As a senior in 2008 Gilbert totaled 52 Tackles with 22.0 (which led the NCAA) for losses and 9.5 Sacks. He also had 3 passes defensed, and forced 2 fumbles. He was an All-Western Athletic Conference First-team choice and named the league's co-Defensive Player of the Year. Gilbert was also the team captain was also named the team's Most Valuable Player. Gilbert graduated from San Jose State with a B.A. in sociology in December 2008.

=== Career statistics ===

| Year | Team | GP | GS | UA | AT | TT | T/L | Sacks | FF | FR | PD | INT |
|---|---|---|---|---|---|---|---|---|---|---|---|---|
| 2005 | San Jose State | 11 | 4 | 14 | 8 | 22 | 5 | 3 | 0 | 0 | 2 | 0 |
| 2006 | San Jose State | 13 | 10 | 14 | 18 | 32 | 7.5 | 5 | 0 | 0 | 6 | 0 |
| 2007 | San Jose State | 10 | 10 | 23 | 15 | 38 | 7.5 | 4 | 1 | 0 | 4 | 0 |
| 2008 | San Jose State | 14 | 14 | 36 | 16 | 52 | 22 | 9.5 | 2 | 0 | 3 | 0 |
| Totals |  | 48 | 38 | 87 | 57 | 144 | 42 | 22.5 | 3 | 0 | 15 | 0 |

Key: GP - games played; GS - games started; UA - unassisted tackles; AT - assisted tackles; TT - total tackles; T/L - tackles for a loss; Sacks -; FF – Forced fumble; FR – Fumbles recovered; PD - passes deflected; Int - interceptions

== Professional career ==

=== Pre-draft ===
Prior to the 2009 NFL draft, Gilbert gained Internet notoriety for a YouTube video featuring him jumping out of a swimming pool.

Pre-draft measurables
| Height | Weight | 40-yard dash | 10-yard split | 20-yard split | 20-yard shuttle | Three-cone drill | Vertical jump | Broad jump | Bench press | Wonderlic |
| 6 ft 5+1⁄4 in (1.96 m) | 288 lb (131 kg) | 4.76 s | 1.67 s | 2.70 s | 4.40 s | 7.59 s | 37 in (0.94 m) | 10 ft 7 in (3.23 m) | 28 reps | 29 |
All values from NFL Combine, except sprints, broad jump, and vertical, which are from San Jose State Pro Day

=== Chicago Bears ===
Gilbert played in four games for the Bears during the 2009 season, posting one solo tackle.

=== New York Jets ===
On September 7, 2010, the New York Jets claimed Gilbert off of waivers. Gilbert was assigned to the team's practice squad. On October 27, 2010, Gilbert was promoted to the active roster. Gilbert was waived by the team on November 18, 2010. Gilbert re-signed to the team's practice squad the following day. Gilbert was waived on September 3, 2011. He was re-signed to the practice squad on September 4, 2011. Gilbert was released from the practice squad on November 9, 2011.
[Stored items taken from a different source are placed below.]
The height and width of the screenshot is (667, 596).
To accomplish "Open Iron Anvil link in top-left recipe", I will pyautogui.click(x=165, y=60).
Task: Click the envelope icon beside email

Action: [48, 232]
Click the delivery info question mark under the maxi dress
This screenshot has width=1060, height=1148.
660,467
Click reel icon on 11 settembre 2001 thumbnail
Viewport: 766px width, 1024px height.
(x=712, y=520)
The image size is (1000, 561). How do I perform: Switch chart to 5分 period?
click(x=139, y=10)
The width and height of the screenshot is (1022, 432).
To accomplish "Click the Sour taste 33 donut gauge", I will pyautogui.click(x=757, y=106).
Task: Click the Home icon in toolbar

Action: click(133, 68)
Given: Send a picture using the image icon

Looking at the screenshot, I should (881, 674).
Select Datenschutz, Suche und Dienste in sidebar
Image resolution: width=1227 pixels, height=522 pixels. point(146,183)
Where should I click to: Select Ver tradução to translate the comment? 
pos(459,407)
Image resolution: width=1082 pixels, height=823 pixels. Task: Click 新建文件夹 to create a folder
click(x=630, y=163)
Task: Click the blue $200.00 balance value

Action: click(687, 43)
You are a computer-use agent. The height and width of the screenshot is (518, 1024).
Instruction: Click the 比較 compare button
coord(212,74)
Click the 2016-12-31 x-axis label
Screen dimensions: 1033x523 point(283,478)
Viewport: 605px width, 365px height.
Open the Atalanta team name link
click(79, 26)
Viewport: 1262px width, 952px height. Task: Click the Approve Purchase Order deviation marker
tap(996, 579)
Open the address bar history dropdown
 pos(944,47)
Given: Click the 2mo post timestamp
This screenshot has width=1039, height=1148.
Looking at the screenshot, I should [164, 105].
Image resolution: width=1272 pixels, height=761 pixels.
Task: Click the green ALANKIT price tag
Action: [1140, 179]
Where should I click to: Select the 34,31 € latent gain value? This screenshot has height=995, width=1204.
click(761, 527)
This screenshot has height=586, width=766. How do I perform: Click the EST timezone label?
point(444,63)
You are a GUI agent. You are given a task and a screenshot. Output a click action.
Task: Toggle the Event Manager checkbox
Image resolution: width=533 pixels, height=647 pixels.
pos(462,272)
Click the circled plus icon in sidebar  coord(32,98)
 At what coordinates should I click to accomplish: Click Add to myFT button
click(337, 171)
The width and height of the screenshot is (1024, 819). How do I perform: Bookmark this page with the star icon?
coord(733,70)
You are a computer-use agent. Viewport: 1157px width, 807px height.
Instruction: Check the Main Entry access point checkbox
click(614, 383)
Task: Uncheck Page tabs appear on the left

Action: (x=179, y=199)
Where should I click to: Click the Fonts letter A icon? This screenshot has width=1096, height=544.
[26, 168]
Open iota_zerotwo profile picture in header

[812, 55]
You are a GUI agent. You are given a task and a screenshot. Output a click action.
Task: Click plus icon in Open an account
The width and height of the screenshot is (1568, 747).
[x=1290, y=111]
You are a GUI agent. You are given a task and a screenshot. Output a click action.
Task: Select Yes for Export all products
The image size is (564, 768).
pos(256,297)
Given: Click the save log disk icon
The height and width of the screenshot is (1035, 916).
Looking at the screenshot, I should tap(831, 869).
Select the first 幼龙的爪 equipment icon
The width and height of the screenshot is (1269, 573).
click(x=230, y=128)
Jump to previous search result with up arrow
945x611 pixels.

Gilbert was re-signed to the team's practice squad on November 19, 2011.

=== Buffalo Bills ===
Gilbert was signed to the Buffalo Bills' active roster on December 17, 2011. The Bills waived Gilbert on August 31, 2012. On December 31, 2012, the Bills signed Gilbert to a future contract. Gilbert was waived on August 30, 2013.

==Personal life==
Gilbert is cousins with three-time NBA champion, JaVale McGee and current WNBA player, Imani McGee-Stafford.